Saad al-Shreih, an Islamist lawmaker, criticized Subeih for allegedly inadequate respect towards Islam, citing an incident involving a 14-year-old girl who reportedly drew a cross on her religion textbook and expressed disdain for Islam. Subeih defended her decision in parliament, stating there was no conclusive evidence of the girl's actions, resulting in only counseling referral. Despite this, Shreih successfully rallied the required ten lawmaker signatures to initiate a no-confidence vote against Subeih.

===Resignation of Oil Minister===
On June 25, 2007, Al-Saraawi, Abdullah Al-Roumi, Musallam Al-Barrak accused Oil Minister Sheik Ali Al Jarrah Al-Sabah of using his influence when he was chief executive officer of Kuwait's Burgan Bank to open accounts at the request of his cousin, in the names of paper companies so that they could be used for siphoning the stolen money. Minister Al-Sabah, who is a member of the royal family, resigned before a vote of no-confidence could be held against him. Transportation Minister Sharedah al-Mawashergi resigned in solidarity with the Oil Minister.

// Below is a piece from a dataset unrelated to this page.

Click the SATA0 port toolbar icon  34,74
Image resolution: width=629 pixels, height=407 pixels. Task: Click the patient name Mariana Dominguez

===Supported government funds for college tuition===
On September 28, 2008, Al-Saraawi, along with MPs Abdullah Al-Roumi, Ali Al-Rashid and Marzouq Al-Ghanem proposed a draft law which suggested that the government fund Kuwaiti students' higher education at private colleges. According to the bill, the government would bear half of the expenses for students enrolled in private universities in Kuwait, excluding Kuwait University.

===Debate over Future Generations Fund===
In November 2008, Al-Saraawi submitted a request for an expanded debate on the impact of the 2008 financial crisis on Kuwaiti investments abroad, specifically the Future Generations Fund and the State Reserves Fund. The two funds are managed by Kuwait Investment Authority (KIA), the country's sovereign wealth fund, mostly in the United States and Europe. Its assets were estimated at close to $300 billion before the outbreak of the global crisis. Saraawi said that it is no secret that there is a direct impact from the global financial meltdown on Kuwaiti investments. He added that MPs also want to know the extent of this impact on the country's financial surpluses in the past few years. A number of top officials, including the finance minister and the governor of the Central Bank, have explicitly said that Kuwaiti foreign holdings have been impacted by the crisis but stressed that the effect has so far been "small."